Search code examples
dictionarypointersgohashmap

Go's maps under the hood


After reading Dave Cheney's blogpost about Go's maps there is still few things unclear to me.

TLDR:

  • Why are they unordered?
  • Where actual values are stored in memory?

After digging in runtime package I found out that underlying map structure is following:

// A header for a Go map.
type hmap struct {
    // Note: the format of the hmap is also encoded in cmd/compile/internal/gc/reflect.go.
    // Make sure this stays in sync with the compiler's definition.
    count     int // # live cells == size of map.  Must be first (used by len() builtin)
    flags     uint8
    B         uint8  // log_2 of # of buckets (can hold up to loadFactor * 2^B items)
    noverflow uint16 // approximate number of overflow buckets; see incrnoverflow for details
    hash0     uint32 // hash seed

    buckets    unsafe.Pointer // array of 2^B Buckets. may be nil if count==0.
    oldbuckets unsafe.Pointer // previous bucket array of half the size, non-nil only when growing
    nevacuate  uintptr        // progress counter for evacuation (buckets less than this have been evacuated)

    extra *mapextra // optional fields
}

buckets - is array of buckets where indexes is low-order bits of key's hash, where the bucket is:

// A bucket for a Go map.
type bmap struct {
    // tophash generally contains the top byte of the hash value
    // for each key in this bucket. If tophash[0] < minTopHash,
    // tophash[0] is a bucket evacuation state instead.
    tophash [bucketCnt]uint8
    // Followed by bucketCnt keys and then bucketCnt elems.
    // NOTE: packing all the keys together and then all the elems together makes the
    // code a bit more complicated than alternating key/elem/key/elem/... but it allows
    // us to eliminate padding which would be needed for, e.g., map[int64]int8.
    // Followed by an overflow pointer.
}

..well it's just array of uint8 where every item is first byte of key's hash. And key-value pairs are stores as key/key value/value (eight pairs per bucket). But where exactly? Considering that map may contain value of (almost) any type. There should be some kind of pointer to place in memory where array of values stored, but bmap doesn't have such info.

And since key's hashes are located in ordered array inside bucket, why it's order different every time I looping over map?


Solution

    • Why are they unordered?

    Because this gives greater freedom to the runtime to implement the map type. Although we know Go's (current) implementation is a hashmap, the language specification allows to use any map implementation like hash map, tree map etc. Also not having to remember the order, this allows the runtime to do its job more effectively and using less memory.

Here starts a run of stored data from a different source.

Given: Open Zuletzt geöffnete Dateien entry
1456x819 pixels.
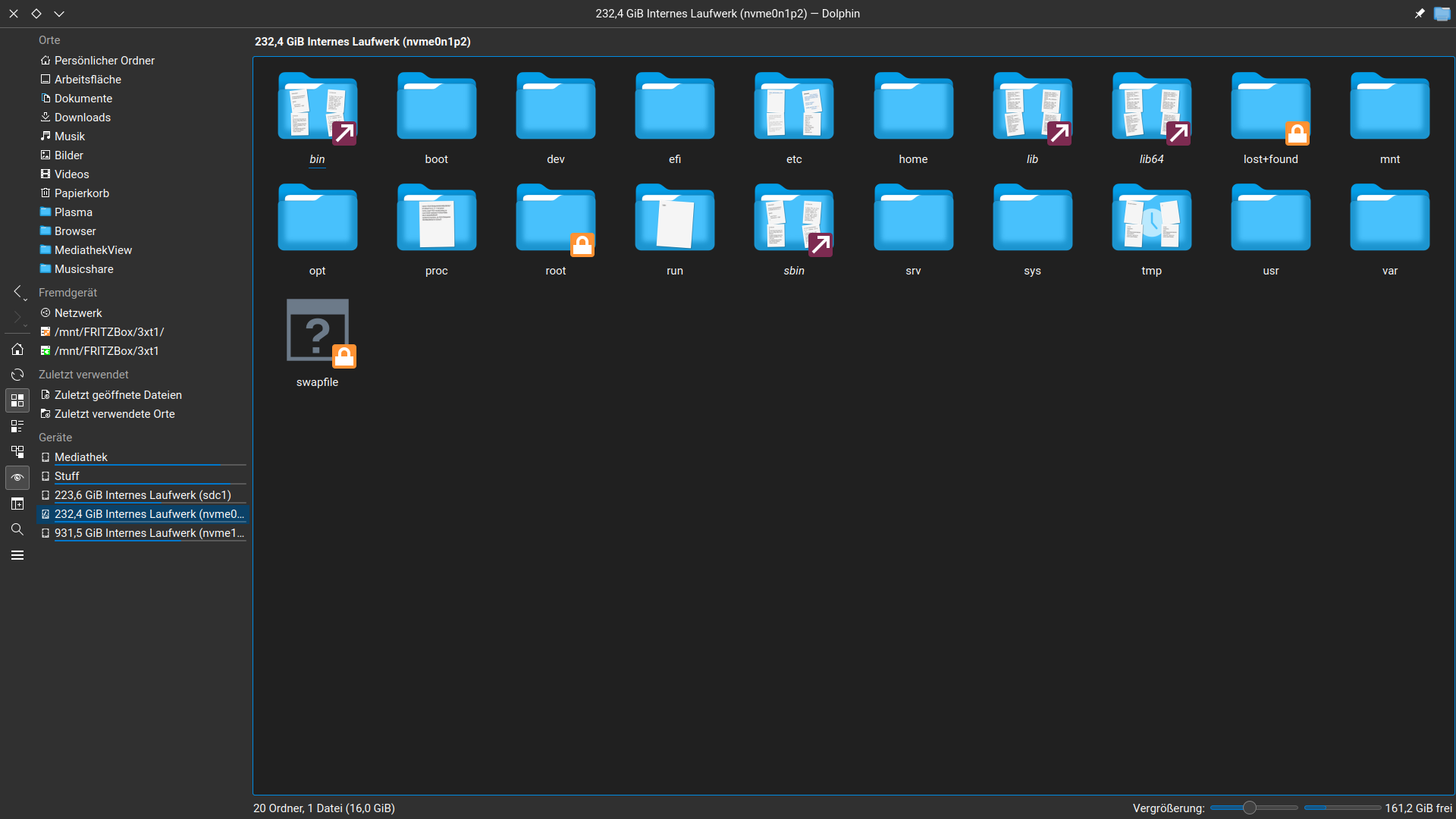Looking at the screenshot, I should pyautogui.click(x=118, y=395).
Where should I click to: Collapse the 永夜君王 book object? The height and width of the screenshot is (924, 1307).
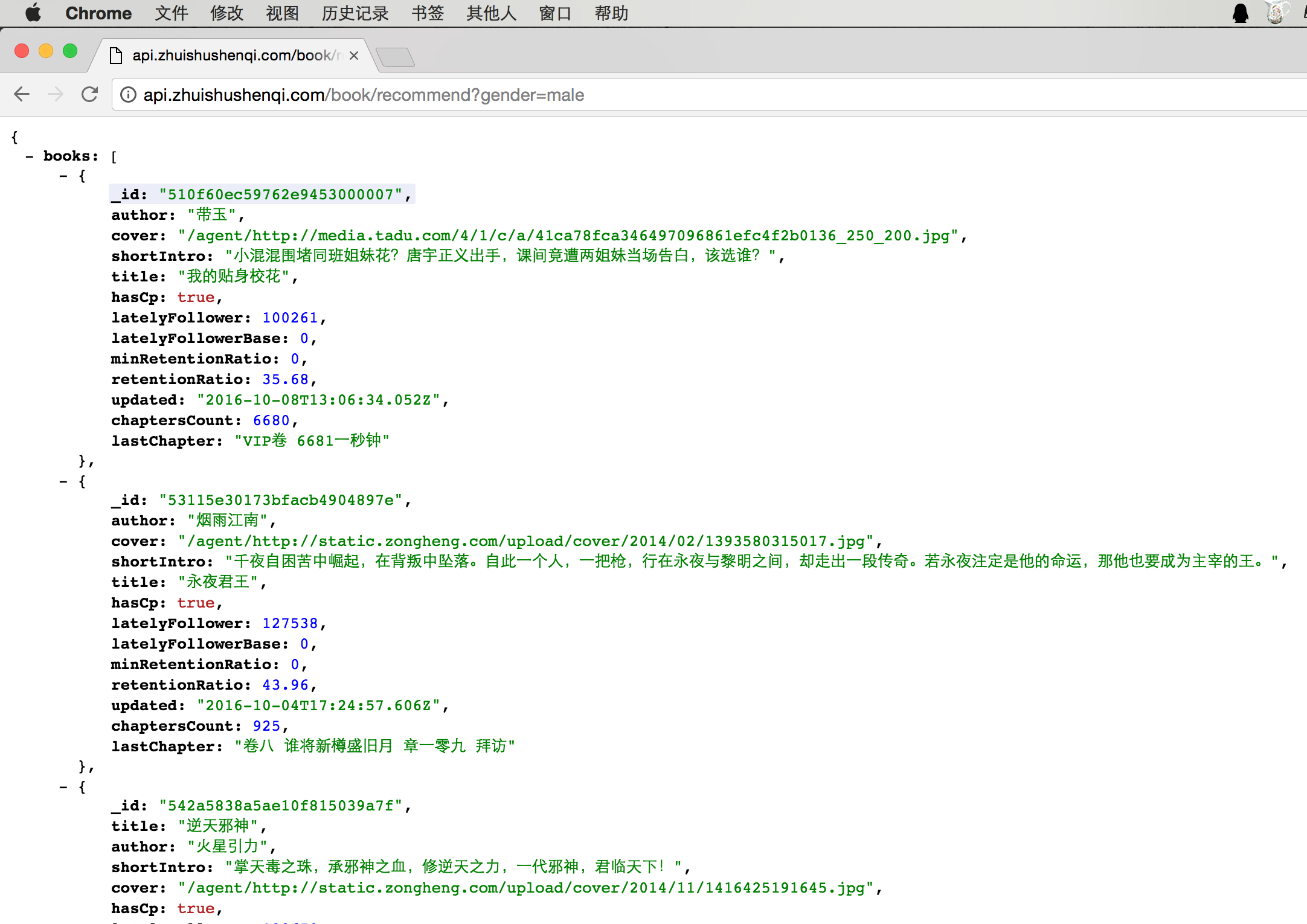(63, 482)
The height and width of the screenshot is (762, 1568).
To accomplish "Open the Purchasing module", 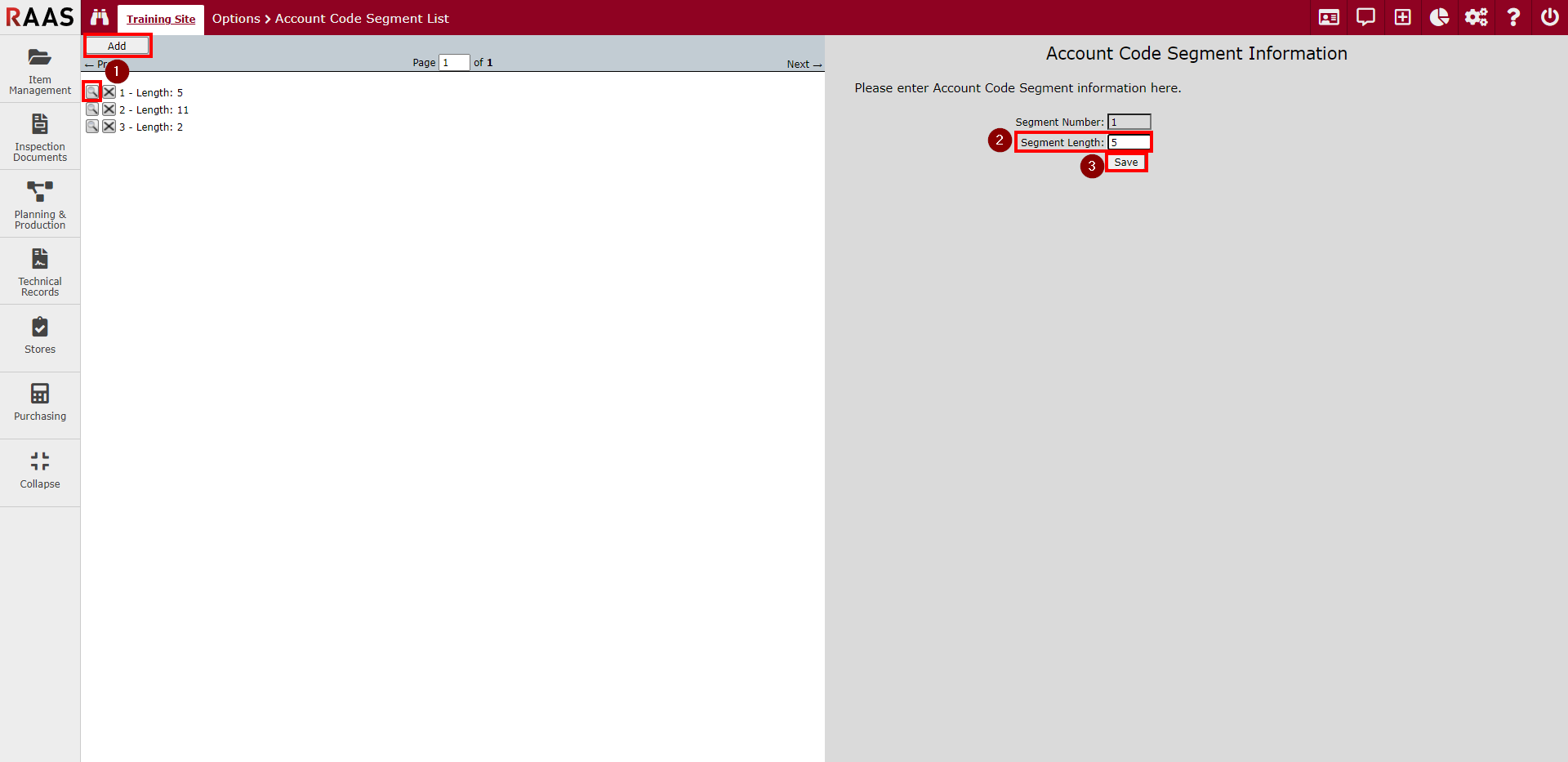I will 39,403.
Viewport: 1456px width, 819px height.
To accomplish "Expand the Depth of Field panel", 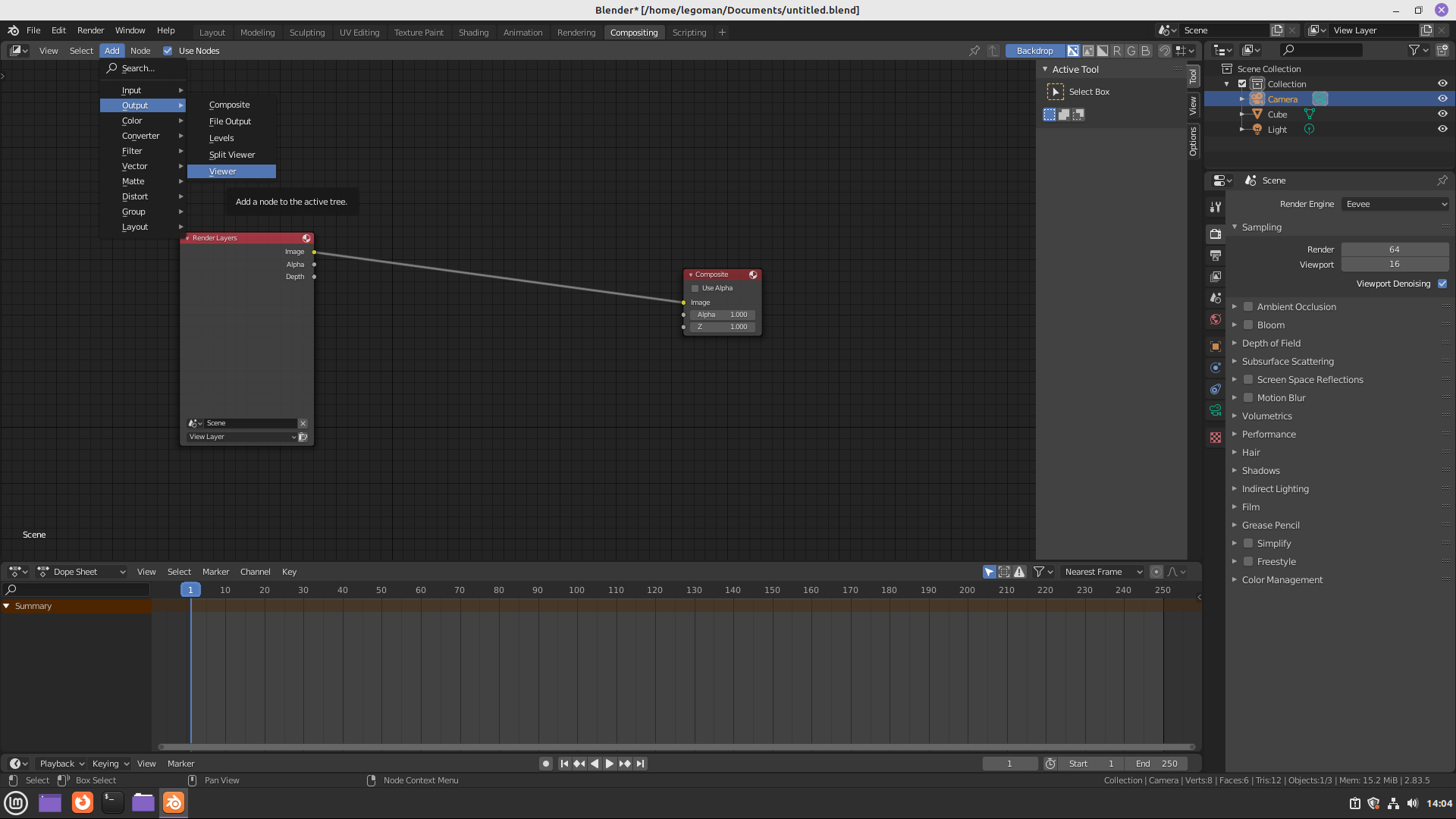I will (x=1271, y=344).
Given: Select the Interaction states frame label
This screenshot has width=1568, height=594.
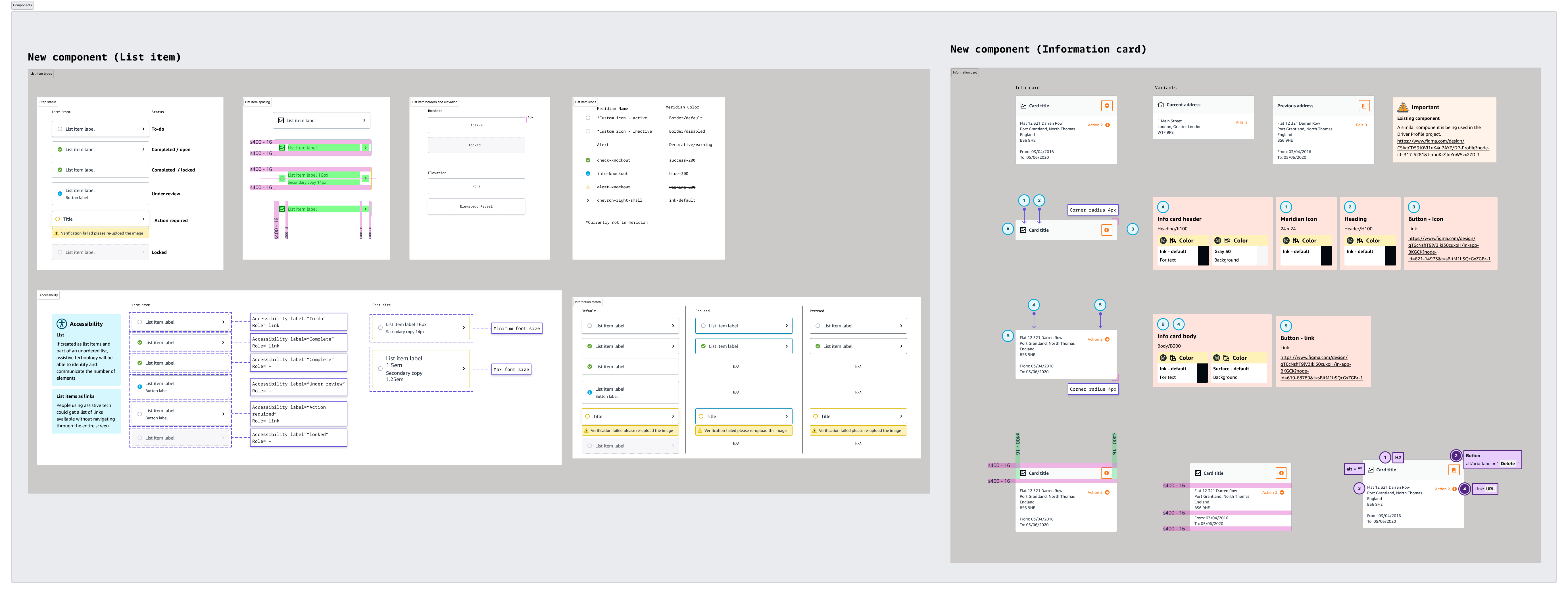Looking at the screenshot, I should pyautogui.click(x=587, y=302).
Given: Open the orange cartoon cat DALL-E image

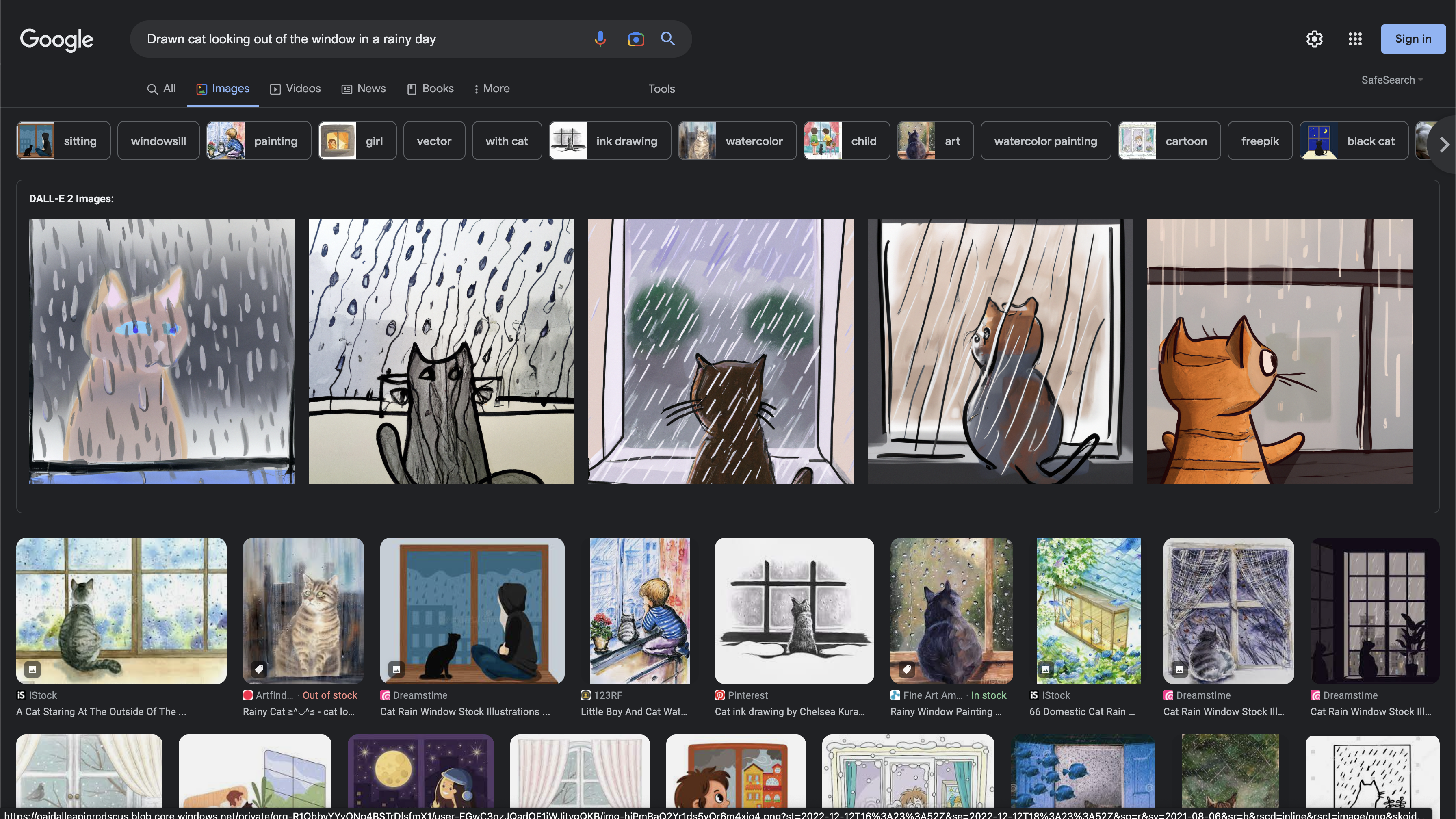Looking at the screenshot, I should (1279, 351).
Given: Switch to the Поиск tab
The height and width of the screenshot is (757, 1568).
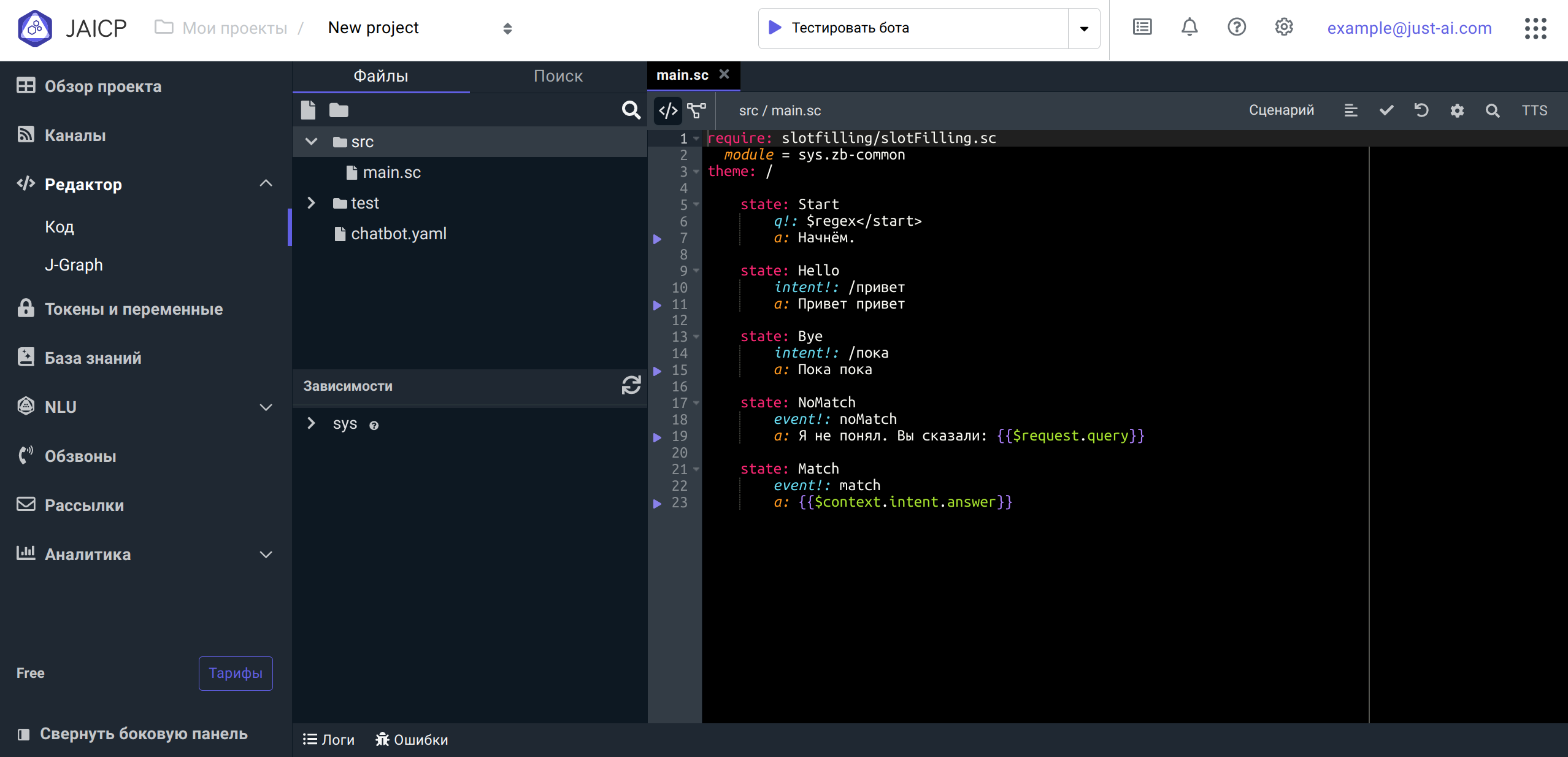Looking at the screenshot, I should (558, 76).
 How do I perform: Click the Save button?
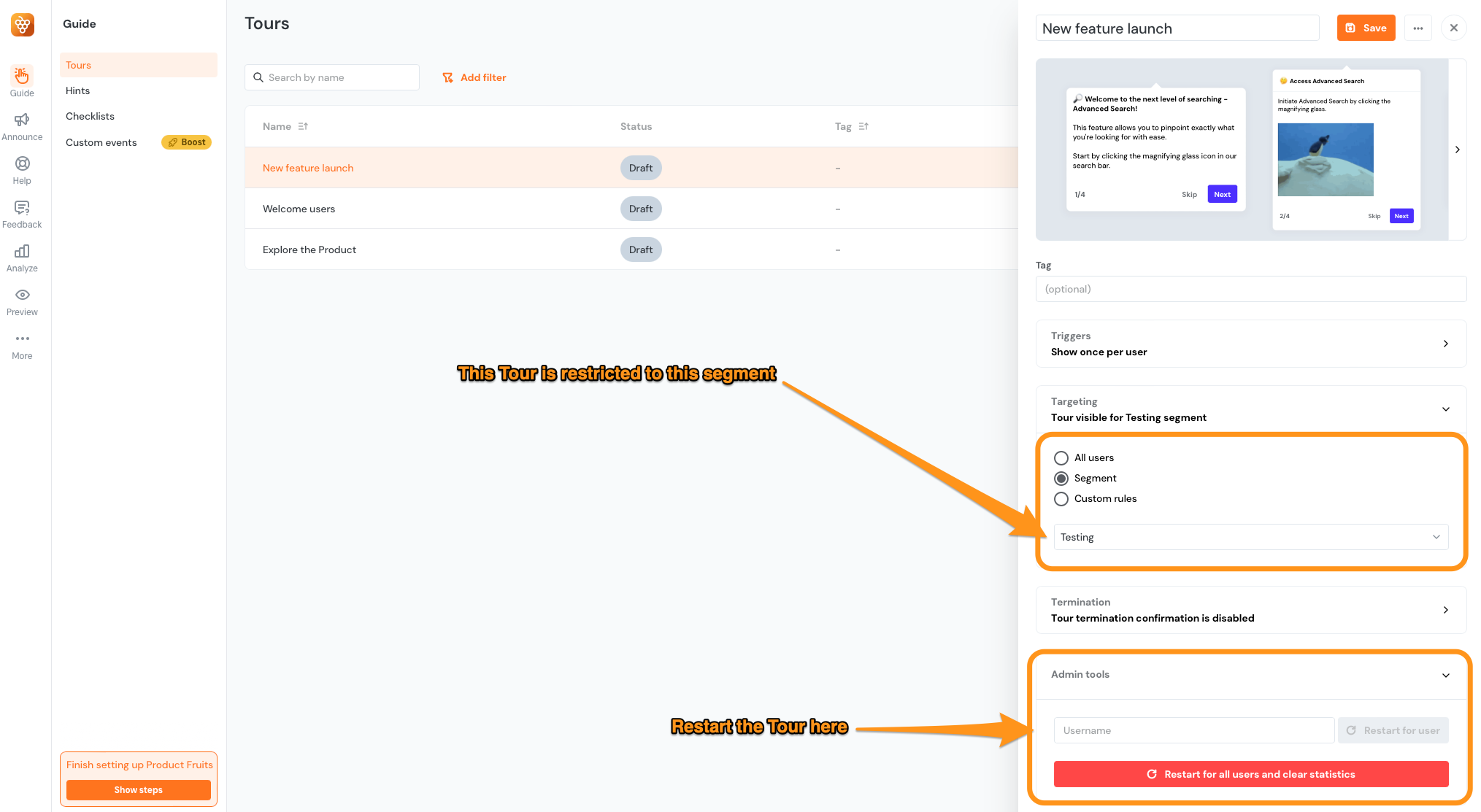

    Adrian's comment nicely summarizes that order is rarely needed, and it would be a waste to always maintain order. When you do need order, you may use a data structure that provides the ordering. For examples, see Map in order range loop.

    And since key's hashes are located in ordered array inside bucket, why it's order different every time I looping over map?

    The Go authors intentionally made map's iteration order randomized (so we mortals don't get dependent on a fixed order). For more, see In Golang, why are iterations over maps random?

    Also see related: Why can't Go iterate maps in insertion order?

    • Where actual values are stored in memory?

    The "where" is specified by hmap.buckets. This is a pointer value, it points to an array in memory, an array holding the buckets.

    buckets    unsafe.Pointer // array of 2^B Buckets. may be nil if count==0.
    

    So hmap.buckets points to a contiguous memory segment holding buckets. A bucket is "modeled" by bmap, but this is not its actual memory layout. A bucket starts with an array holding top hash bytes of keys being in the bucket (tophash [bucketCnt]uint8), and this array is followed by bucketCnt keys of the bucket, which is then followed by bucketCnt values of the bucket. Lastly there is an overflow pointer.

    Think of the bucket like this conceptual type, which "visualizes" where keys and values are located in memory:

    type conceptualBucket struct {
        tophash     [bucketCnt]uint8
        keys        [bucketCnt]keyType
        values      [bucketCnt]valueType
        overflowPtr uintptr
    }
    

    Note: bucketCnt is a compile time constant being 8, it is the maximum number of key/elem pairs a bucket can hold.

    Of course this "picture" is inaccurate, but it gives the idea where / how keys and values are stored.